Looks awesome. Now if the price is right then I'm sold!
Price is:
399.99 with an atom Z520 and 2GB of RAM and a 250GB HD
379.99 with an atom Z520 and 1GB of RAM and a 160GB HD
Both available in red, white, black and blue on July 19th at best buy
oops wrong spec sheet. I posted info on the newer 751's. Sorry!
@FNG
Did you read the post?
Whoops, your second reply showed up right as I posted. It's all good. :)
@FNG: Please read the article.
wow, thanks for the advice on reading the article. Now that I have the correct spec sheet in front of me with the release dates and prices I think I'll just keep them to myself. I was just trying to help my fellow geeks...
Aw, c'mon FNG, don't wreck it for the rest of us thanks to other people feeling the need to be the hat over an ass today.
If he had anything relevant he would have posted it. FNG, nice try. but Fail! :)
The 13" Timeline starts around $600. If this comes in at the same price or less, and is a half pound lighter, it might just tempt me away from my Aspire One.
I still haven't seen any benchmarks comparing CULV to Atom. I'm sure that CULV is the better performer, perhaps with slighty higher power requirements, but I'd love to see some specifics.

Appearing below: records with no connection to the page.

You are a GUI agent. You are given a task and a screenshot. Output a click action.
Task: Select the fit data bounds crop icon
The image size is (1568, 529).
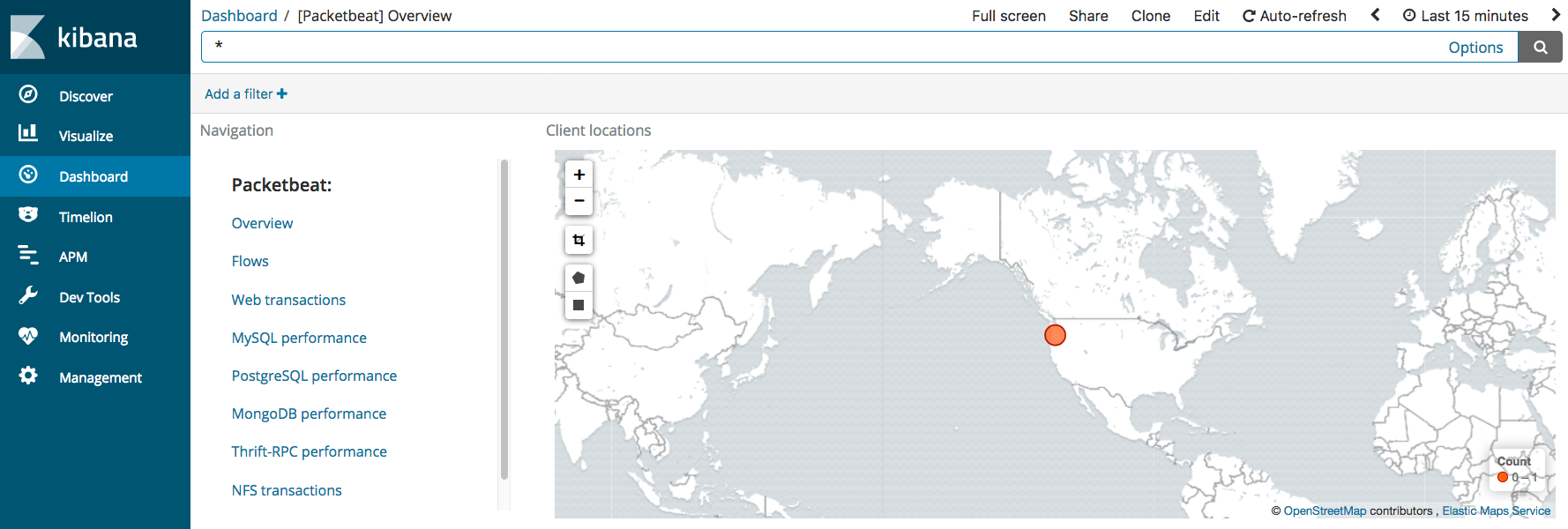[x=579, y=240]
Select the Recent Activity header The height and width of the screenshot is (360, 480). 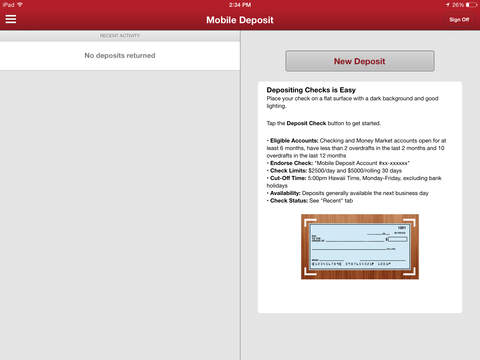point(120,36)
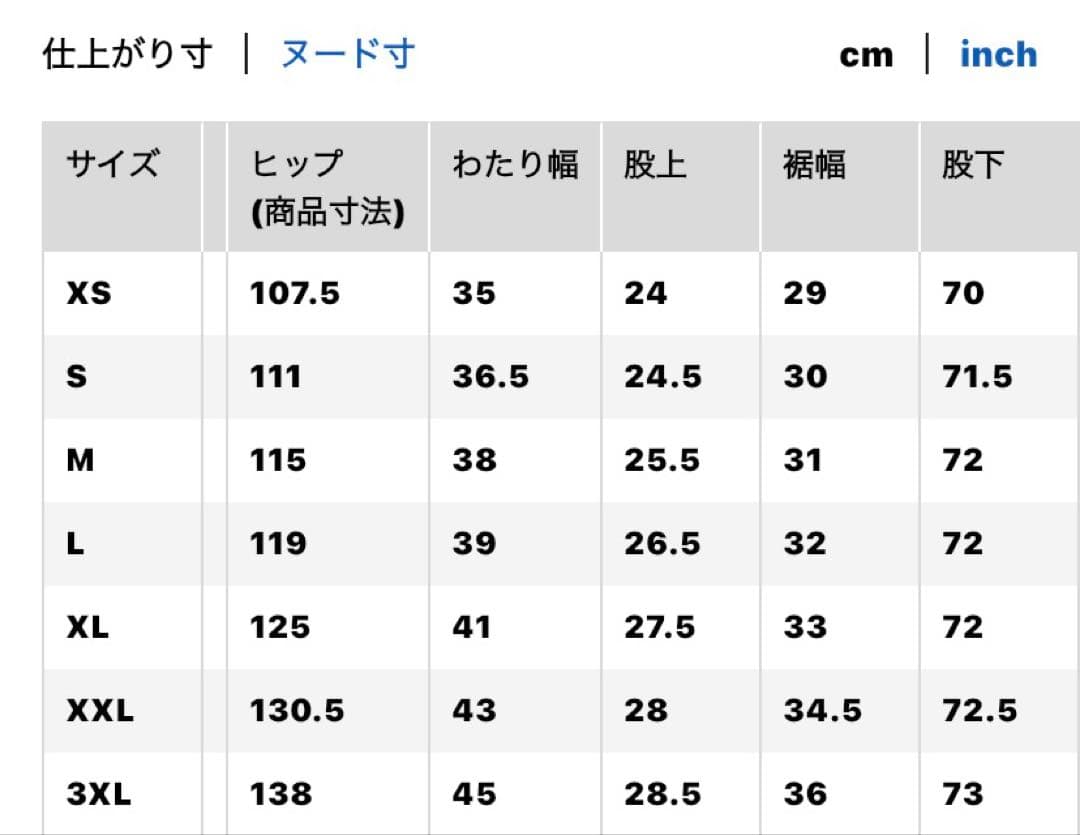1080x835 pixels.
Task: Switch to the ヌード寸 tab
Action: click(x=348, y=54)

FNG has took a huff :D hilarious
At mike just compare the Core 2 Solo in the base Acer Timeline to lets say any netbook with the N270/2780 atom.
13in or 14in model.
I don't like acer's anymore, my last two have been shit.
I'm so glad Acer is doing this because soon Asus will follow and I can buy an Eee pc that rocks!
Why not make a new chassis for it? If it had a more solid design and the price was decent I might be interested, but the old chassis was very cheap.
Exactly, the old chassis was very cheap...er, inexpensive. By reusing the same chassis, acer can keep the cost down and hopefully give us a reasonable price on his netbook. (hopefully).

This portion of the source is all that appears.